Consistent ingredients were flour, sugar, and caraway seed. I tested various combinations of other things, including icing sugar, milk, and cornstarch. Results varied from interesting charcoal to hard as a brick. When I did finally achieve a good result, I understood why rationing during wartime finally finished off the production of these biscuits–they’re no good without lashings of butter.
Victorian Funeral Biscuits
Preheat oven to 350 F
Cream: 1.5 cups of sugar with 1 cup of soft butter
Add: 1 tsp vanilla and 2 extra-large beaten eggs (or 3 smaller ones). Mix until smooth
Sift: 2.5 cups of flour, 2 tsp of cardamon, and 1/2 tsp salt. Add to wet ingredients a bit at a time along with a tablespoon of whole caraway seeds (some recipes recommend toasting these before adding them to the dough).
Mix until all wet ingredients are absorbed. The dough will be slightly sticky. If you wish to use a cookie stamp, chill for a few hours before going further. Otherwise, make a small ball and press with a fork to form the cookie. Keep rinsing the fork in cold water to keep it from sticking in the dough.
Bake on a greased cookie sheet for 12 minutes or until the bottom just begins to turn brown. (Do not overbake!) Cool slightly before moving to a wire rack. The result should be a crisp, slightly caramelized bottom with a softer top.
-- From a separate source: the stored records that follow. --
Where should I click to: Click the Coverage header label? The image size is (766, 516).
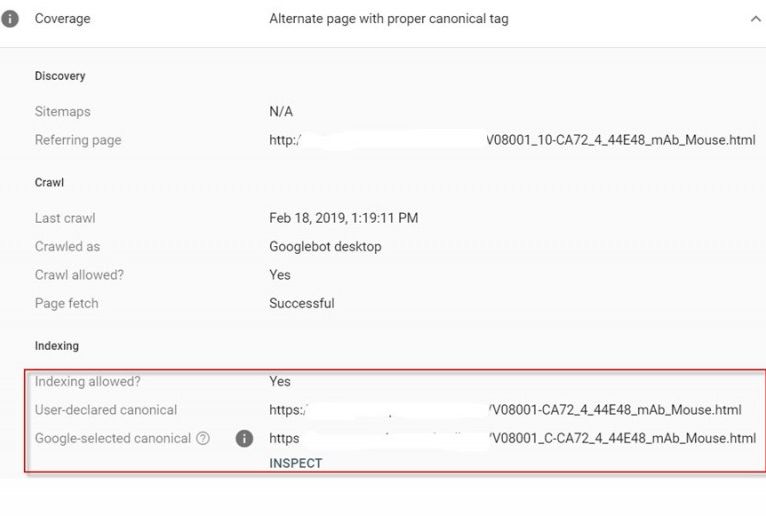(63, 19)
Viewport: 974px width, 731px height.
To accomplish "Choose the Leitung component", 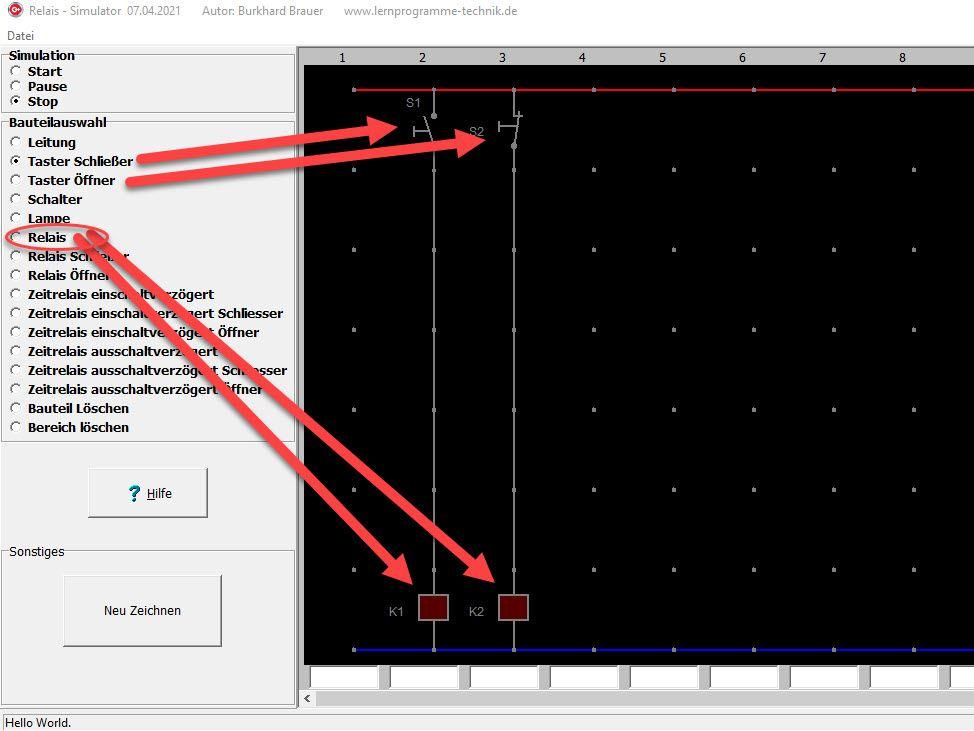I will (x=15, y=143).
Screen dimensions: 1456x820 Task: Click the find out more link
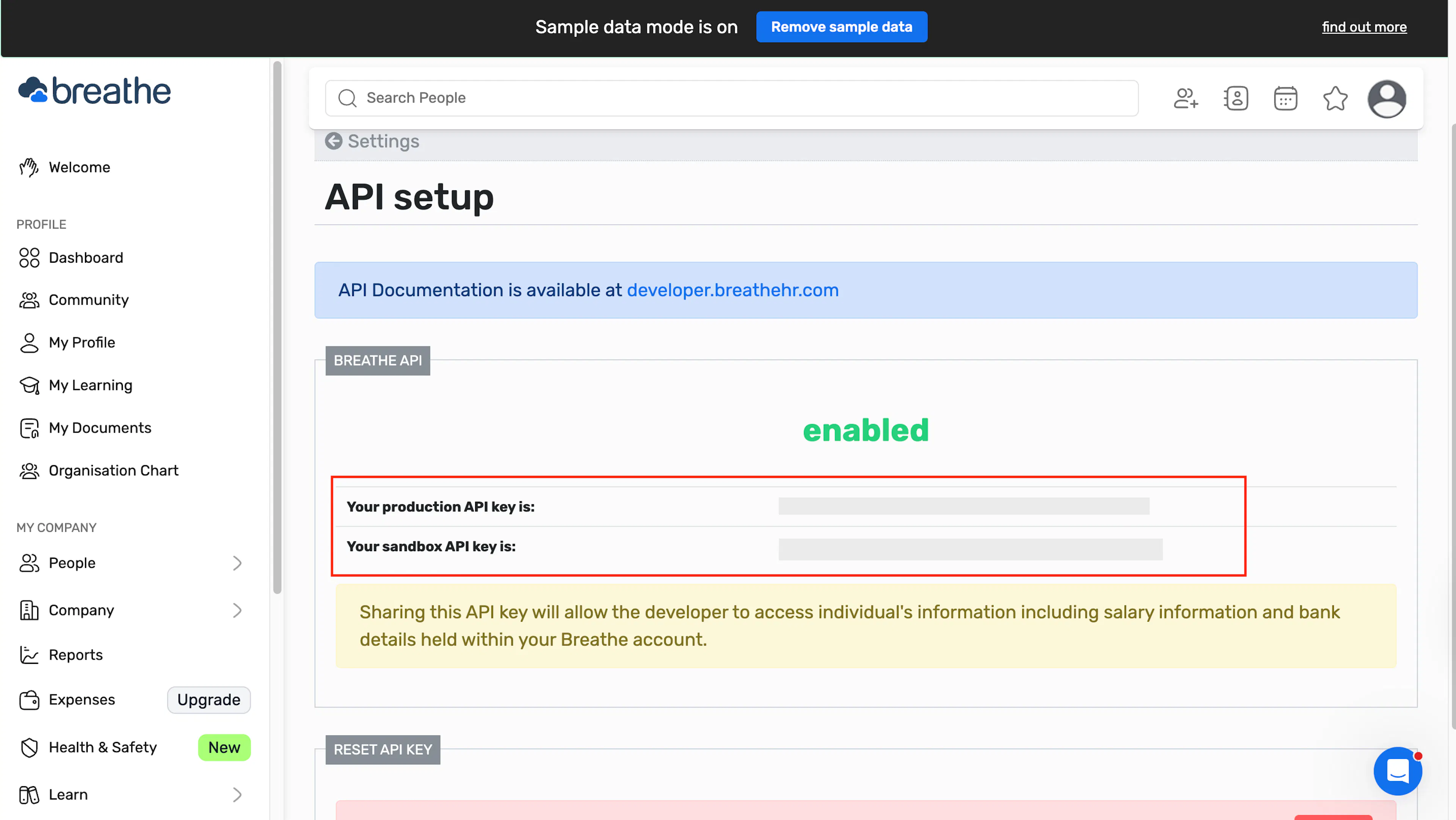[1364, 27]
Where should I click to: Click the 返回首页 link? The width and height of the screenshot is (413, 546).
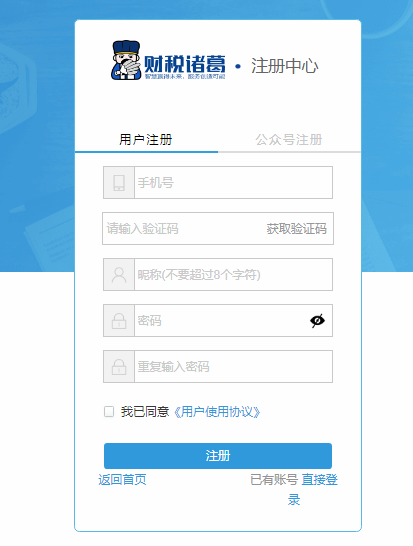tap(122, 479)
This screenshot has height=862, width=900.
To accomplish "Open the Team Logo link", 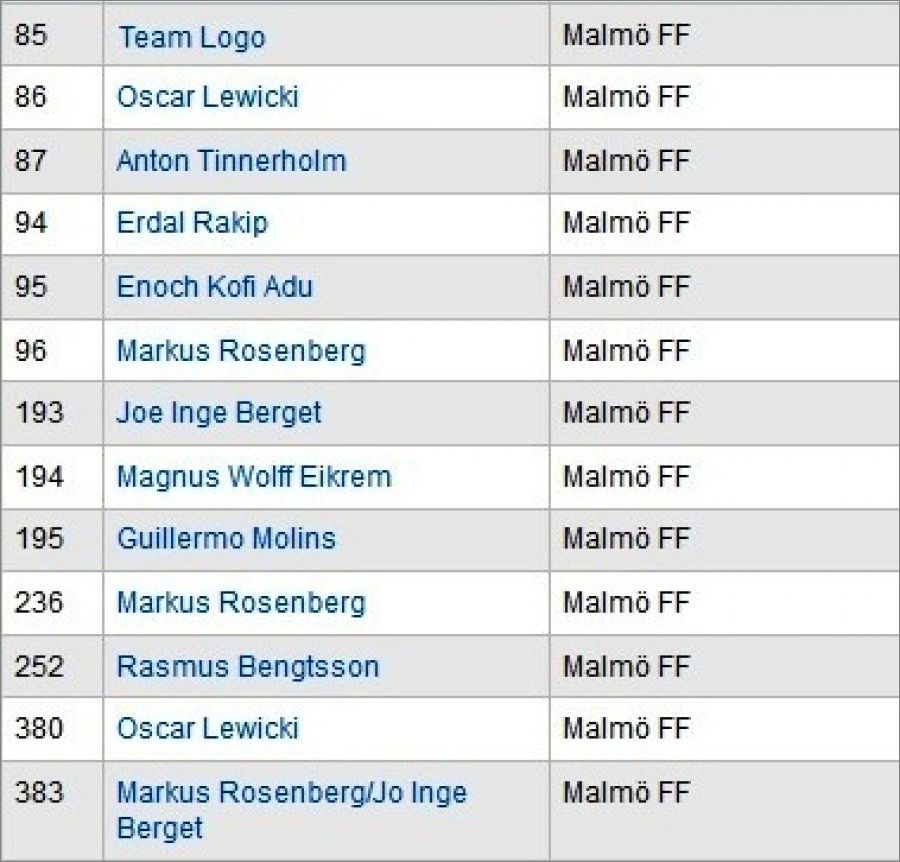I will tap(191, 38).
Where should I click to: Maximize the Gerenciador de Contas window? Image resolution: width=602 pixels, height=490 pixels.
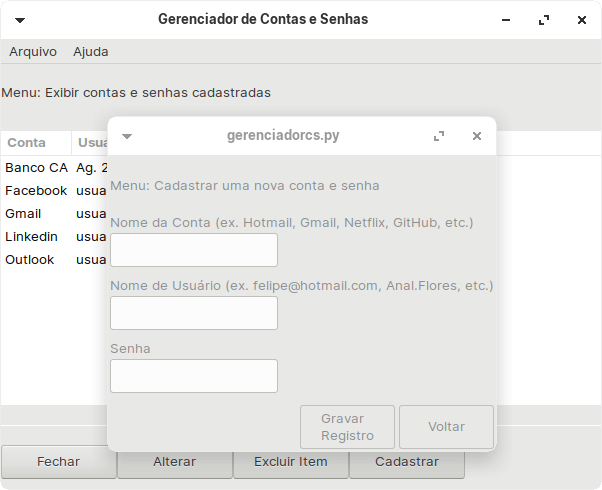coord(544,20)
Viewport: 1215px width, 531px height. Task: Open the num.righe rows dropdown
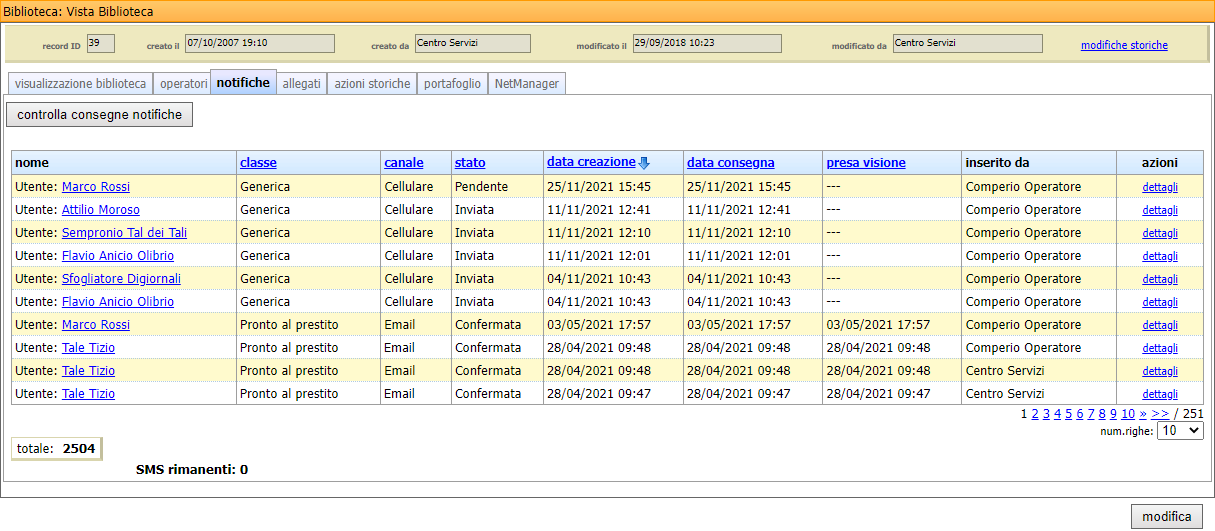pos(1179,431)
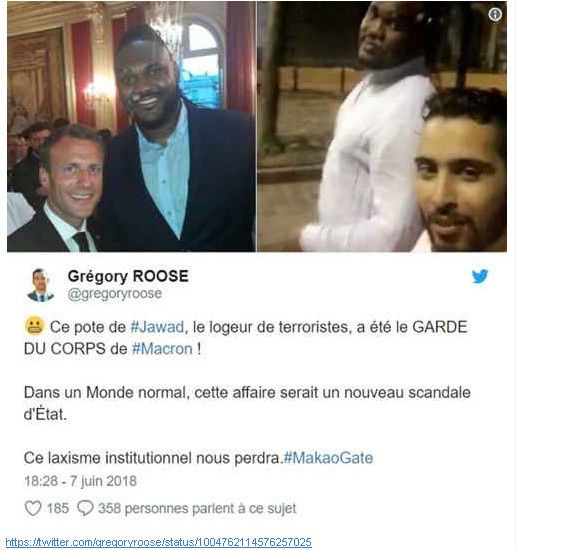581x550 pixels.
Task: Click the grimacing emoji in the tweet
Action: click(34, 326)
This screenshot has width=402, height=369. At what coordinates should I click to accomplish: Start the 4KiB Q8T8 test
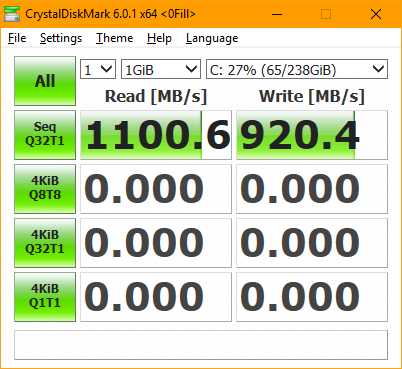45,189
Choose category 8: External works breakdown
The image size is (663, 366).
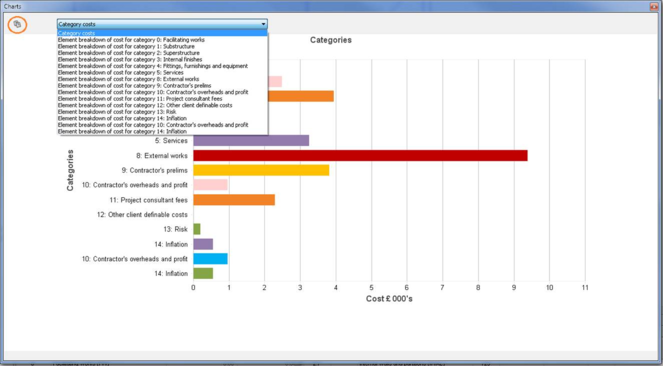point(162,79)
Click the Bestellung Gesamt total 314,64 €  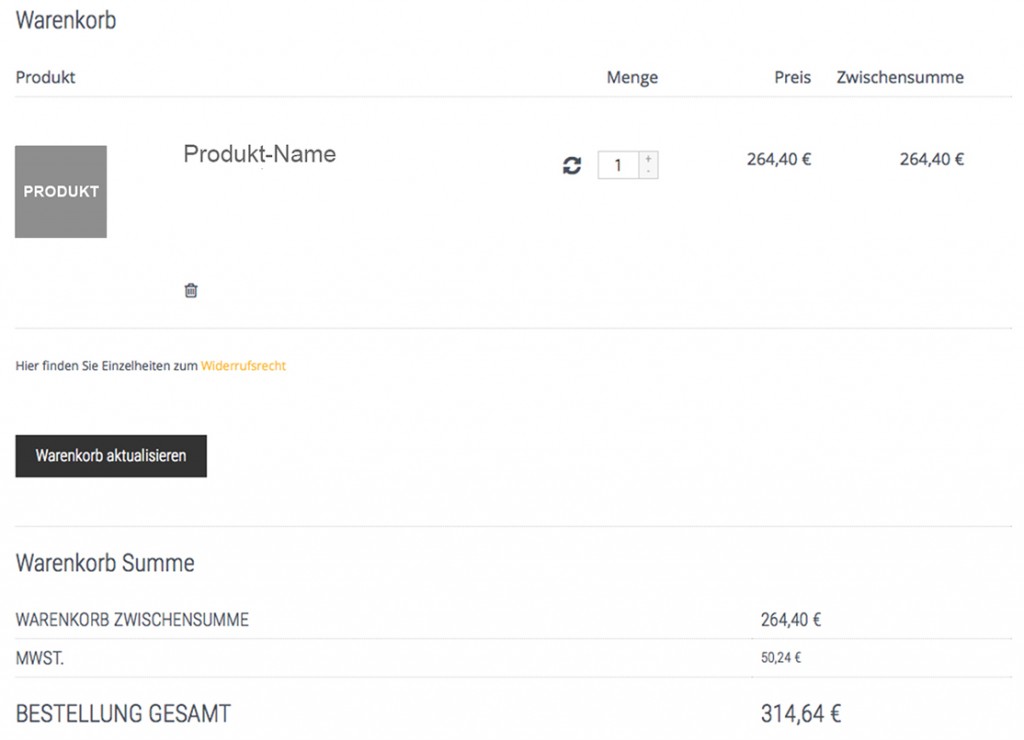click(800, 714)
As noted above, this recipe is only an estimation of what the original Victorian funeral biscuits might have been like. The quality of ingredients today is very different, as those of us who experienced “Buttergate” can attest. However, I think this is a reasonable approximation of the buttery, slightly spicy biscuit that’s perfect with tea after a brisk seaside stroll.